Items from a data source
%%
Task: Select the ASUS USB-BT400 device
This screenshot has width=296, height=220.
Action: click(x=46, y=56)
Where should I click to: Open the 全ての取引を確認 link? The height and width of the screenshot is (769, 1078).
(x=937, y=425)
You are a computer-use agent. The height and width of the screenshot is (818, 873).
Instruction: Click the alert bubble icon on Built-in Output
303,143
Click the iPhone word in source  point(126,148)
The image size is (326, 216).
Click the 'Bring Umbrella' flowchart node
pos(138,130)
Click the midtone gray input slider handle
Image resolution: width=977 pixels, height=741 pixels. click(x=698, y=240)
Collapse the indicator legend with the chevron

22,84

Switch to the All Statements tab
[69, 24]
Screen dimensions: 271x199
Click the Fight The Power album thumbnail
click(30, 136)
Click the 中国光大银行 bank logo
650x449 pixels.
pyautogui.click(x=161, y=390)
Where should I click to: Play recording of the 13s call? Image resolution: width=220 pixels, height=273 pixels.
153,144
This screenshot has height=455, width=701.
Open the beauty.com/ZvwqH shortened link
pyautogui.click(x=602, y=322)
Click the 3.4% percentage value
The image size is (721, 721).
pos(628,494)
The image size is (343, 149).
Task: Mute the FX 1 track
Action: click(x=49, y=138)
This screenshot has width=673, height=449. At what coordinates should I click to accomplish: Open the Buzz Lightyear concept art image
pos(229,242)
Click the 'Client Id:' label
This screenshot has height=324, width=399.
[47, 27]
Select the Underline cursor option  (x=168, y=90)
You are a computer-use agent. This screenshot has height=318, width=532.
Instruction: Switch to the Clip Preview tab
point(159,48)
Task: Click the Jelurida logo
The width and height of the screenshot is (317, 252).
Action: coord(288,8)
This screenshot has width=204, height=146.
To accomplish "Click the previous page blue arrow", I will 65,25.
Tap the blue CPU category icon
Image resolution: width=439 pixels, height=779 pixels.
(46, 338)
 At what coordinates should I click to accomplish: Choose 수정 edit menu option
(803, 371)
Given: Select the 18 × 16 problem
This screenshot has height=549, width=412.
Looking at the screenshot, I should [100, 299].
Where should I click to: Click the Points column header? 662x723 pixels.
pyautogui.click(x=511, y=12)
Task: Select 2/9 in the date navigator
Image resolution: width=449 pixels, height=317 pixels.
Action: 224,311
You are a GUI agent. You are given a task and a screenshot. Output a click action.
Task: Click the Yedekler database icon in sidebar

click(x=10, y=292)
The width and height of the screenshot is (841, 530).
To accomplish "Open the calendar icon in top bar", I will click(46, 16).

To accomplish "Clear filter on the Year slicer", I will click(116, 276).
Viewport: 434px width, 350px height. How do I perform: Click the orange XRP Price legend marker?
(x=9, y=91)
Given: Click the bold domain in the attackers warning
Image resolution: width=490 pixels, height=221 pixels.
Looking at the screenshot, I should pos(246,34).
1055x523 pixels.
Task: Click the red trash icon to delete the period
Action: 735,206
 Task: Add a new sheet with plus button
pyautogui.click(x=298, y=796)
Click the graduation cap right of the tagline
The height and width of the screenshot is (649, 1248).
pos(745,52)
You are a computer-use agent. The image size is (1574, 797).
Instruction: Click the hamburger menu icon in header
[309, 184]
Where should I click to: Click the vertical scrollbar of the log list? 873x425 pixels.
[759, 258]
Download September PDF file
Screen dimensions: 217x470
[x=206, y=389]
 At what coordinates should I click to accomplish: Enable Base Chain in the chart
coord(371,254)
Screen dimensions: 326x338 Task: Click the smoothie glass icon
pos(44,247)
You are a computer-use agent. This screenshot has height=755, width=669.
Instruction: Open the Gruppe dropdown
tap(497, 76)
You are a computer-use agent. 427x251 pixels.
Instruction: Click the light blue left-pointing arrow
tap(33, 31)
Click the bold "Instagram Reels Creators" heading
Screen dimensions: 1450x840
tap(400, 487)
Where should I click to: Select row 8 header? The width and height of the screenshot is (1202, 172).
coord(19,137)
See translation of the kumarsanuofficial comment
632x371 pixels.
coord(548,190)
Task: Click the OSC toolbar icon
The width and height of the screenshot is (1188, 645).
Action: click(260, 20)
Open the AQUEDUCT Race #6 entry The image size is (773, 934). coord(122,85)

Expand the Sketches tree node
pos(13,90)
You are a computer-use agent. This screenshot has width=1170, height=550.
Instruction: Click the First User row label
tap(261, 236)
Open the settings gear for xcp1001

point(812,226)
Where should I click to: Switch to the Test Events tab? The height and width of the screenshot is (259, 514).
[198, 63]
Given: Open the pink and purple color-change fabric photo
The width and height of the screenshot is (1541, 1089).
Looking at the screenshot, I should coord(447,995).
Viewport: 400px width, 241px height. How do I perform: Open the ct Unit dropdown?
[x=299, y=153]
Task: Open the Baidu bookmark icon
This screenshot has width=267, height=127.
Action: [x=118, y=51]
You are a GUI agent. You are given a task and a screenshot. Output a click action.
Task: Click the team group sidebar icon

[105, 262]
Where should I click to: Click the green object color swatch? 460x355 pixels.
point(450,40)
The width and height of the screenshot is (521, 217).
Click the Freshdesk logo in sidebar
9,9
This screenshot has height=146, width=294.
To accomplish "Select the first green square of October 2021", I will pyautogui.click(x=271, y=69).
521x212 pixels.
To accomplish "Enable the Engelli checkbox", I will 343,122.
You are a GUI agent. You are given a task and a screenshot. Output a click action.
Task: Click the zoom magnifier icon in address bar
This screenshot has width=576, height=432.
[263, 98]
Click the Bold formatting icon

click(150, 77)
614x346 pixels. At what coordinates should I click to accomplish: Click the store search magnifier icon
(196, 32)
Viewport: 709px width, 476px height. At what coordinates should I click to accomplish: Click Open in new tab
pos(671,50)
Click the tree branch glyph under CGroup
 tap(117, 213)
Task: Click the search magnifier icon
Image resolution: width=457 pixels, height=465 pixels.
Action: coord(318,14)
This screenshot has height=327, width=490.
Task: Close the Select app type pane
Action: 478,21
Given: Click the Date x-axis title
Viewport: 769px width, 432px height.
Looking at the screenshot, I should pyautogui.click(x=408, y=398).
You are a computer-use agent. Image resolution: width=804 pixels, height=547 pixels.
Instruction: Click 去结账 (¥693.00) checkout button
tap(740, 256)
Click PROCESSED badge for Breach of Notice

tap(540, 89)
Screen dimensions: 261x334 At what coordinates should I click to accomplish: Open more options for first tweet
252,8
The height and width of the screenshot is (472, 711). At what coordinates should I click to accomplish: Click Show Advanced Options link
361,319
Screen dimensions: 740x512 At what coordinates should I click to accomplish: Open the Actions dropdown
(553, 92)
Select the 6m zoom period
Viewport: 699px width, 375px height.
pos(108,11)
%%
THE REQUEST
Update the entries above so that "computer-use agent" becomes "screen navigation assistant" wherever it appears, with everything else left unchanged.

TASK SOLUTION
Task: Select the ASUS USB-BT400 device
This screenshot has width=296, height=220.
Action: click(x=46, y=56)
Where should I click to: Open the 全ての取引を確認 link? The height and width of the screenshot is (769, 1078).
(x=937, y=425)
You are a screen navigation assistant. The height and width of the screenshot is (818, 873).
Instruction: Click the alert bubble icon on Built-in Output
303,143
Click the iPhone word in source  point(126,148)
The image size is (326, 216).
Click the 'Bring Umbrella' flowchart node
pos(138,130)
Click the midtone gray input slider handle
Image resolution: width=977 pixels, height=741 pixels. click(x=698, y=240)
Collapse the indicator legend with the chevron

22,84

Switch to the All Statements tab
[69, 24]
Screen dimensions: 271x199
Click the Fight The Power album thumbnail
click(30, 136)
Click the 中国光大银行 bank logo
650x449 pixels.
pyautogui.click(x=161, y=390)
Where should I click to: Play recording of the 13s call? Image resolution: width=220 pixels, height=273 pixels.
153,144
This screenshot has height=455, width=701.
Open the beauty.com/ZvwqH shortened link
pyautogui.click(x=602, y=322)
Click the 3.4% percentage value
The image size is (721, 721).
pos(628,494)
The image size is (343, 149).
Task: Mute the FX 1 track
Action: click(x=49, y=138)
This screenshot has width=673, height=449. At what coordinates should I click to accomplish: Open the Buzz Lightyear concept art image
pos(229,242)
Click the 'Client Id:' label
This screenshot has height=324, width=399.
[47, 27]
Select the Underline cursor option  (x=168, y=90)
You are a screen navigation assistant. This screenshot has height=318, width=532.
Instruction: Switch to the Clip Preview tab
point(159,48)
Task: Click the Jelurida logo
The width and height of the screenshot is (317, 252).
Action: coord(288,8)
This screenshot has width=204, height=146.
To accomplish "Click the previous page blue arrow", I will 65,25.
Tap the blue CPU category icon
Image resolution: width=439 pixels, height=779 pixels.
(46, 338)
 At what coordinates should I click to accomplish: Choose 수정 edit menu option
(803, 371)
Given: Select the 18 × 16 problem
This screenshot has height=549, width=412.
Looking at the screenshot, I should [100, 299].
Where should I click to: Click the Points column header? 662x723 pixels.
pyautogui.click(x=511, y=12)
Task: Select 2/9 in the date navigator
Image resolution: width=449 pixels, height=317 pixels.
Action: 224,311
You are a GUI agent. You are given a task and a screenshot. Output a click action.
Task: Click the Yedekler database icon in sidebar

click(x=10, y=292)
The width and height of the screenshot is (841, 530).
To accomplish "Open the calendar icon in top bar", I will click(46, 16).

To accomplish "Clear filter on the Year slicer", I will click(116, 276).
Viewport: 434px width, 350px height. How do I perform: Click the orange XRP Price legend marker?
(x=9, y=91)
Given: Click the bold domain in the attackers warning
Image resolution: width=490 pixels, height=221 pixels.
Looking at the screenshot, I should pos(246,34).
1055x523 pixels.
Task: Click the red trash icon to delete the period
Action: 735,206
 Task: Add a new sheet with plus button
pyautogui.click(x=298, y=796)
Click the graduation cap right of the tagline
The height and width of the screenshot is (649, 1248).
pos(745,52)
You are a screen navigation assistant. The image size is (1574, 797).
Instruction: Click the hamburger menu icon in header
[309, 184]
Where should I click to: Click the vertical scrollbar of the log list? 873x425 pixels.
[759, 258]
Download September PDF file
Screen dimensions: 217x470
[x=206, y=389]
 At what coordinates should I click to accomplish: Enable Base Chain in the chart
coord(371,254)
Screen dimensions: 326x338 Task: Click the smoothie glass icon
pos(44,247)
You are a screen navigation assistant. This screenshot has height=755, width=669.
Instruction: Open the Gruppe dropdown
tap(497, 76)
You are a screen navigation assistant. 427x251 pixels.
Instruction: Click the light blue left-pointing arrow
tap(33, 31)
Click the bold "Instagram Reels Creators" heading
Screen dimensions: 1450x840
tap(400, 487)
Where should I click to: Select row 8 header? The width and height of the screenshot is (1202, 172).
coord(19,137)
See translation of the kumarsanuofficial comment
632x371 pixels.
coord(548,190)
Task: Click the OSC toolbar icon
The width and height of the screenshot is (1188, 645).
Action: click(260, 20)
Open the AQUEDUCT Race #6 entry The image size is (773, 934). coord(122,85)

Expand the Sketches tree node
pos(13,90)
You are a screen navigation assistant. This screenshot has width=1170, height=550.
Instruction: Click the First User row label
tap(261, 236)
Open the settings gear for xcp1001

point(812,226)
Where should I click to: Switch to the Test Events tab? The height and width of the screenshot is (259, 514).
[198, 63]
Given: Open the pink and purple color-change fabric photo
The width and height of the screenshot is (1541, 1089).
Looking at the screenshot, I should coord(447,995).
Viewport: 400px width, 241px height. How do I perform: Open the ct Unit dropdown?
[x=299, y=153]
Task: Open the Baidu bookmark icon
This screenshot has width=267, height=127.
Action: [x=118, y=51]
You are a GUI agent. You are given a task and a screenshot. Output a click action.
Task: Click the team group sidebar icon

[105, 262]
Where should I click to: Click the green object color swatch? 460x355 pixels.
point(450,40)
The width and height of the screenshot is (521, 217).
Click the Freshdesk logo in sidebar
9,9
This screenshot has height=146, width=294.
To accomplish "Select the first green square of October 2021", I will pyautogui.click(x=271, y=69).
521x212 pixels.
To accomplish "Enable the Engelli checkbox", I will 343,122.
You are a GUI agent. You are given a task and a screenshot. Output a click action.
Task: Click the zoom magnifier icon in address bar
This screenshot has width=576, height=432.
[263, 98]
Click the Bold formatting icon

click(150, 77)
614x346 pixels. At what coordinates should I click to accomplish: Click the store search magnifier icon
(196, 32)
Viewport: 709px width, 476px height. At what coordinates should I click to accomplish: Click Open in new tab
pos(671,50)
Click the tree branch glyph under CGroup
 tap(117, 213)
Task: Click the search magnifier icon
Image resolution: width=457 pixels, height=465 pixels.
Action: coord(318,14)
This screenshot has height=327, width=490.
Task: Close the Select app type pane
Action: 478,21
Given: Click the Date x-axis title
Viewport: 769px width, 432px height.
Looking at the screenshot, I should pyautogui.click(x=408, y=398).
You are a screen navigation assistant. Image resolution: width=804 pixels, height=547 pixels.
Instruction: Click 去结账 (¥693.00) checkout button
tap(740, 256)
Click PROCESSED badge for Breach of Notice

tap(540, 89)
Screen dimensions: 261x334 At what coordinates should I click to accomplish: Open more options for first tweet
252,8
The height and width of the screenshot is (472, 711). At what coordinates should I click to accomplish: Click Show Advanced Options link
361,319
Screen dimensions: 740x512 At what coordinates should I click to accomplish: Open the Actions dropdown
(553, 92)
Select the 6m zoom period
Viewport: 699px width, 375px height.
pos(108,11)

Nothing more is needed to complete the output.